Source excerpt:

+++

The news. On June 16, 2026, researchers posted LoopCoder-v2, which asks a narrow but surprising question: when you make a 7B model "think deeper" by looping one shared block instead of adding layers, how many loops is best? The answer is not "as many as you can afford." Looping the block twice lifts SWE-bench Verified from 43.0 to 64.4 and Multi-SWE from 14.0 to 31.0 — but three or more loops regress, a strongly non-monotonic loop-count effect the authors trace to a positional-offset mismatch. Read the paper →

Picture re-reading a dense paragraph you didn't get the first time. The second read is where understanding jumps — your eyes are the same eyes, your brain the same brain, but the second pass lets you connect things the first pass only registered. A weight-tied looped transformer does exactly this: it feeds the hidden state back through the same block for a second pass, reusing every weight. The remarkable part of LoopCoder-v2 is what happens when you keep going. A third re-read, a fourth — at some point you stop gaining and start losing track of which line said what, mixing up the order. That confusion is the model's failure mode too, and it is the whole story of the paper.

Normally, "deeper" means more parameters. To add reasoning depth, a transformer stacks more distinct layers, and each new layer brings its own weights — more memory, more model. Weight-tied looping breaks that link: it gives a token the effective depth of many layers while storing the weights of just one. The block's output is wired back into its own input, so two loops cost two block-passes of compute but zero extra parameters. That makes looping a pure test-time-compute knob — you decide at inference how hard to think, without retraining a bigger model.

The catch is that the loops are not interchangeable, and the model has to tell them apart. To keep the second pass from being a literal repeat of the first, each loop tags tokens with cross-loop position offsets — slightly shifted positional information so the block knows "this is pass two, not pass one." Two passes fit this scheme cleanly. By the third, the offsets mismatch: tokens get attended to at the wrong relative positions, and the distortion outweighs whatever the extra compute buys. That is why the curve rises, peaks at two, then falls — the defining shape of a non-monotonic result, where adding more of a good thing makes the output worse.

+++

Supplied information:
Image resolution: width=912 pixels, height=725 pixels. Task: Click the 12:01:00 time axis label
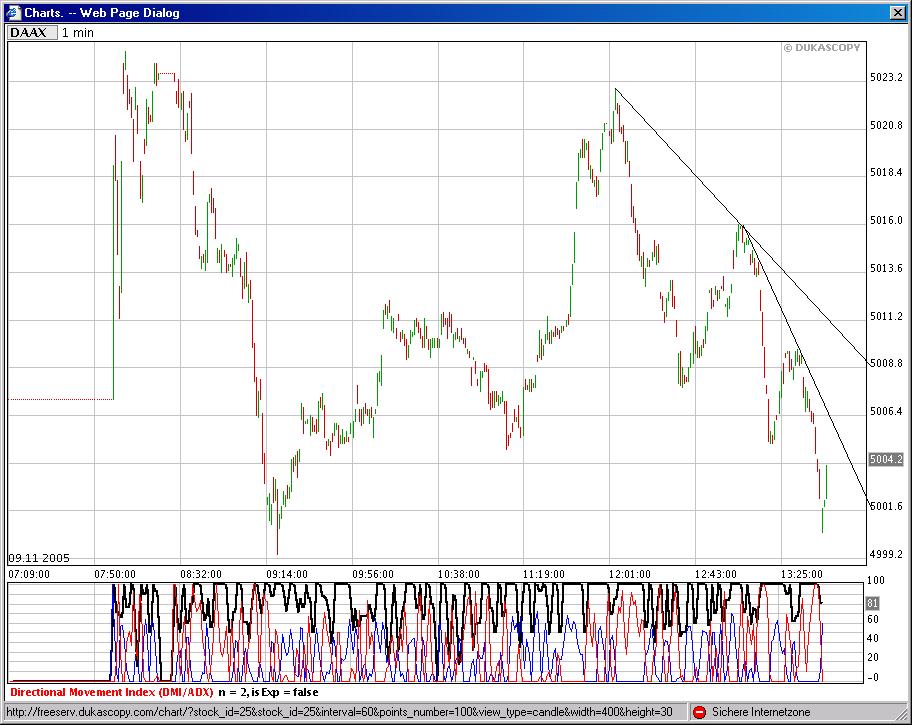[630, 574]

+++

To do:
**a.** List every benchmark score given in the LoopCoder-v2 article, and name the benchmark for each.
**b.** Echo the stretch of the LoopCoder-v2 article from "Picture re-reading a" through "of the paper.".
**c.** Carry on the LoopCoder-v2 article from its last sentence.

Task answers:
**a.**
SWE-bench Verified: 43.0
SWE-bench Verified: 64.4
Multi-SWE: 14.0
Multi-SWE: 31.0

**b.**
Picture re-reading a dense paragraph you didn't get the first time. The second read is where understanding jumps — your eyes are the same eyes, your brain the same brain, but the second pass lets you connect things the first pass only registered. A weight-tied looped transformer does exactly this: it feeds the hidden state back through the same block for a second pass, reusing every weight. The remarkable part of LoopCoder-v2 is what happens when you keep going. A third re-read, a fourth — at some point you stop gaining and start losing track of which line said what, mixing up the order. That confusion is the model's failure mode too, and it is the whole story of the paper.

**c.**
Where the +21 points actually comes from

Hold the model fixed at 7B parameters. Run its block once and it scores 43.0 on SWE-bench Verified — the no-loop baseline. Now loop the block one more time: the hidden state makes a second pass through the exact same weights, costing one extra block-pass of compute per token and zero added parameters. The score climbs to 64.4 — a jump of 21.4 points (that is 64.4 − 43.0), with Multi-SWE moving in lockstep from 14.0 to 31.0. The arithmetic that matters is the denominator: those gains were bought with compute, not capacity — the same 7B weights, run one extra time. Add a third loop and you spend another full block-pass of compute — but the score falls back below the two-loop peak, so the marginal third pass has a negative return. More thinking, less accuracy.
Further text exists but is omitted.